Une fois n’est pas coutume” ; nous commençons cet article en nous acquittant d’une dette morale. Dans l’animation de cette rubrique “Que sont-ils devenus ?”, l’attitude de certains de nos fidèles lecteurs ou anciens héros nous impose sinon une reconnaissance de notre part au moins un témoignage. Inconditionnels de ladite rubrique, ils ne cessent de nous appeler pour nous encourager, nous conseiller, faire des remarques, des propositions, pour donner de nouvelles orientations et améliorer ainsi notre travail. Ils ont pour noms, entre autres, le vieux Mamadou Nomoko, policier à la retraite ; Maître Ousmane Thierno Diallo, ancien secrétaire général de la Femafoot ; Mamadou Doumbia dit l’Homme de Radio Kledu ; Aïssata Guinto, ancienne internationale de basketball ; le doyen Amara Diombera, Ousmane Abou Samba Ouleye dit Boubou Diallo de Kayes ; les frères Drabo (Gaoussou et Solo), le doyen Mamadou Diarra de L’Essor, le jeune Ibrahim Dembélé de l’agence voyage Continent Tours. Conscients que nous sommes le fruit de l’école malienne de l’après 26 Mars 1991, donc avec logiquement des insuffisances, l’accompagnement de ces ainés sortis de la vieille école nous aide beaucoup à parfaire notre modeste plume. Nous leur signifions ici toute notre reconnaissance. Revenons à présent à notre sujet du jour !

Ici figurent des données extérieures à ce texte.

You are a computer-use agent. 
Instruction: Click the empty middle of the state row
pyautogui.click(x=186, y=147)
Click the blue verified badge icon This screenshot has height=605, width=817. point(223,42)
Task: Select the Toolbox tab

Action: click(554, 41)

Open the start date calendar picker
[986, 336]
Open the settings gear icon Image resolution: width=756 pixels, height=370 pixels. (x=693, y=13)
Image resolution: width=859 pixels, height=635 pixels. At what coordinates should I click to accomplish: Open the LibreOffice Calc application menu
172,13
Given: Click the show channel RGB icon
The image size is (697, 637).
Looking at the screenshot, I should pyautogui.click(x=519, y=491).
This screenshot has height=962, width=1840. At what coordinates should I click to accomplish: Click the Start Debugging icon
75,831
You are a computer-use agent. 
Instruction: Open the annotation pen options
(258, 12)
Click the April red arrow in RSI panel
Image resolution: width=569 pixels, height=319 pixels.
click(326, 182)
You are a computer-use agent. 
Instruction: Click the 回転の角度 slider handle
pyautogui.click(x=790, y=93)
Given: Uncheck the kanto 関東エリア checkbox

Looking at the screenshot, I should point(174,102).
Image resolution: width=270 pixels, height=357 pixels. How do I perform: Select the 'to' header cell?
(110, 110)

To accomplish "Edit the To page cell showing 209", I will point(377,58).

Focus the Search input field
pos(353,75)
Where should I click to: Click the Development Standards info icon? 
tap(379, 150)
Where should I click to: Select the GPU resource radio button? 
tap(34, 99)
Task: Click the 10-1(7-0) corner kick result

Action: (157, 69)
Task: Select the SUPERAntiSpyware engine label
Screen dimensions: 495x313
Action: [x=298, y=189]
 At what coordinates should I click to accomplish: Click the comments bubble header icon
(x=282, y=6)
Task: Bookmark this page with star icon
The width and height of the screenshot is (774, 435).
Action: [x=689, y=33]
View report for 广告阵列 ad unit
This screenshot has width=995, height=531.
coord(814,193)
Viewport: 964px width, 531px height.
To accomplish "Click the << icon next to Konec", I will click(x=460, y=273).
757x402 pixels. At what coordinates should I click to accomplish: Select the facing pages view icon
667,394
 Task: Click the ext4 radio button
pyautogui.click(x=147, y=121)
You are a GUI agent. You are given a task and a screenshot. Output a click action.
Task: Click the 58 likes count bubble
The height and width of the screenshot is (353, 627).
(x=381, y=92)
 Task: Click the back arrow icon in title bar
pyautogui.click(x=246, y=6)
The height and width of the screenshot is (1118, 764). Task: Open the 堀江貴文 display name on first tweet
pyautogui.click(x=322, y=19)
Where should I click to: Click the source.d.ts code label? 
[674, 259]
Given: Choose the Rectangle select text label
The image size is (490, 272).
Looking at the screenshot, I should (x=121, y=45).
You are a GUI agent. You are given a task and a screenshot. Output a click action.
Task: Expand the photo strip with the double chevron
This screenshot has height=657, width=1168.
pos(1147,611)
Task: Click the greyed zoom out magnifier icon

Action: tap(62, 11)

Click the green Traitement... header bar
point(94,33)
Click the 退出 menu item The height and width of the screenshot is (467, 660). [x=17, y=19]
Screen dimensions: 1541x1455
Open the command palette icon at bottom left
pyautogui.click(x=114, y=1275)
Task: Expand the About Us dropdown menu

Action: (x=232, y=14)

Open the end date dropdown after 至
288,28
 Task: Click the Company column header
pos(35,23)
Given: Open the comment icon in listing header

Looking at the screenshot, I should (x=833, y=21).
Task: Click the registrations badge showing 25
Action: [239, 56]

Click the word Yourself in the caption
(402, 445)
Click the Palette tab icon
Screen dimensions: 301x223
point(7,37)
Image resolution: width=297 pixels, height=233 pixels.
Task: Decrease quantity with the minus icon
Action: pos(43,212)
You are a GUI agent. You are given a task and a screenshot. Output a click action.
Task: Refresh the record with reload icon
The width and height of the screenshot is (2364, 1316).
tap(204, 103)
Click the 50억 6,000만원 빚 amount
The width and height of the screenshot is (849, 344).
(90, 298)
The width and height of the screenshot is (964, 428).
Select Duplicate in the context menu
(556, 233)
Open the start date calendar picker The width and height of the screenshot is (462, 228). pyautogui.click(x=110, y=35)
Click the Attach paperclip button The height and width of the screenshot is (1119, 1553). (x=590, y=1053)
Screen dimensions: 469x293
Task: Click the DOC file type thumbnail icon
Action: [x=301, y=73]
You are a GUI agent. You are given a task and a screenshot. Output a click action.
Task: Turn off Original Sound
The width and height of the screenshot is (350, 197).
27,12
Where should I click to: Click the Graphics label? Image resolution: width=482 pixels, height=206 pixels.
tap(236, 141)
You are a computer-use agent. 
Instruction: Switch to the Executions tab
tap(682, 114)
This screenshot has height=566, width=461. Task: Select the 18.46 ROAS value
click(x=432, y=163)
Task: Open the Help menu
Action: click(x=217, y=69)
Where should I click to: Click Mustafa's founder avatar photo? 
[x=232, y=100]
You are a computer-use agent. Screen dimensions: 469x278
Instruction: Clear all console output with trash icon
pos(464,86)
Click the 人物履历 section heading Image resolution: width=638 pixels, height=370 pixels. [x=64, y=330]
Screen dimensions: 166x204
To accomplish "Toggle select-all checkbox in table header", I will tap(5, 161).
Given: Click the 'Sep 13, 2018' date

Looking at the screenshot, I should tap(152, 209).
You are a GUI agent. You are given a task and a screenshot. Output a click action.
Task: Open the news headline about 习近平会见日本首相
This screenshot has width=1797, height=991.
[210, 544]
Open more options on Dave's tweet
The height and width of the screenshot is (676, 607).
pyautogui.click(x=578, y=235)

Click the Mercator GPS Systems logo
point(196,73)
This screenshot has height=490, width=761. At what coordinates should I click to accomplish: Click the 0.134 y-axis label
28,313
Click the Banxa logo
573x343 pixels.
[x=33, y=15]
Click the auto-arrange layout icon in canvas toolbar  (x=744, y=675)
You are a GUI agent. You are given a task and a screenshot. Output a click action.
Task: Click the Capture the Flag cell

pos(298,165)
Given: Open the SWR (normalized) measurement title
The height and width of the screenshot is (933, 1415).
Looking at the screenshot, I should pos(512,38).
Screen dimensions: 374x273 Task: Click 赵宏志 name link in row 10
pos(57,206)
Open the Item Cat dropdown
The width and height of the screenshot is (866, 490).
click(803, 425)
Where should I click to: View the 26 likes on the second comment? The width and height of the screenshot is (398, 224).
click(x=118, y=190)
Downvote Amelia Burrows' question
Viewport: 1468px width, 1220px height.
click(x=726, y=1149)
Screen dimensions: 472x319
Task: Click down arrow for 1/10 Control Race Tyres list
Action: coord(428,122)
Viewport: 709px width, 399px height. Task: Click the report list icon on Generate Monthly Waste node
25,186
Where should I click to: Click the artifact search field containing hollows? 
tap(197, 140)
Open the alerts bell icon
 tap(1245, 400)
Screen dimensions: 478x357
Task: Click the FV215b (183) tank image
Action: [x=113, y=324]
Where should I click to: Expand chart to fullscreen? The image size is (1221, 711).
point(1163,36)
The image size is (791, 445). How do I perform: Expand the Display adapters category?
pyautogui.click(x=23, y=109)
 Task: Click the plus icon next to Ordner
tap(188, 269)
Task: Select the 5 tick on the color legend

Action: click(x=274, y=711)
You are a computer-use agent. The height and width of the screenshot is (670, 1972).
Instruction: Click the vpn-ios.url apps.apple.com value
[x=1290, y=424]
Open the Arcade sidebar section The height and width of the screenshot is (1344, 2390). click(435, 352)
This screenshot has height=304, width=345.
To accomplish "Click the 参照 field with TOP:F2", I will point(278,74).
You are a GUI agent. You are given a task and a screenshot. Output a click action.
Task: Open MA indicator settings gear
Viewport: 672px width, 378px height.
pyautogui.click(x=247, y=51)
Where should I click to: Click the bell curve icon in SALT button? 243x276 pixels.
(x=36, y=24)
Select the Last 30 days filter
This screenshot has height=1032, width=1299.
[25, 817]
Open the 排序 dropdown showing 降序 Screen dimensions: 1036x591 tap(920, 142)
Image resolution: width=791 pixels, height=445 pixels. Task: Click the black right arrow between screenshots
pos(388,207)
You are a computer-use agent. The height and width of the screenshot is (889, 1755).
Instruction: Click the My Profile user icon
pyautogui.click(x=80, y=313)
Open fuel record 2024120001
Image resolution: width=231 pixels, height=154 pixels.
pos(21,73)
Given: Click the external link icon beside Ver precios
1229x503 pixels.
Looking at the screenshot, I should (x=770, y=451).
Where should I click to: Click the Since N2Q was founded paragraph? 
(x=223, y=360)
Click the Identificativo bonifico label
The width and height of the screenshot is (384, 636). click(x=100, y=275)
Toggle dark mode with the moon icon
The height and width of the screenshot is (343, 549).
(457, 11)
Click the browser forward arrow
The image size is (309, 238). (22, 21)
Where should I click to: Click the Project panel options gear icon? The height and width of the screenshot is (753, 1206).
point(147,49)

L’instigateur du coup d’Etat du 19 novembre 1968

Véritable conservateur, le colonel Youssouf Traoré ne s’est pas gêné de nous faire des remontrances pour notre retard sur l’heure du rendez-vous. Il voulait comprendre tous les contours de la rubrique “Que sont-ils devenus ?”. Pour cela, notre premier contact consistait seulement à déblayer le terrain : lui soumettre un questionnaire et fixer un rendez-vous d’entretien. “Chat échaudé craint eau froide”, nous nous pointons à l’heure indiquée pour la grande interview. Le colonel nous conseilla un dictaphone, au risque d’occulter l’essentiel. Mais d’emblée, nous le rassurâmes que nos prises de notes feront l’affaire et permettront de faire l’économie d’une transcription pour gagner du temps.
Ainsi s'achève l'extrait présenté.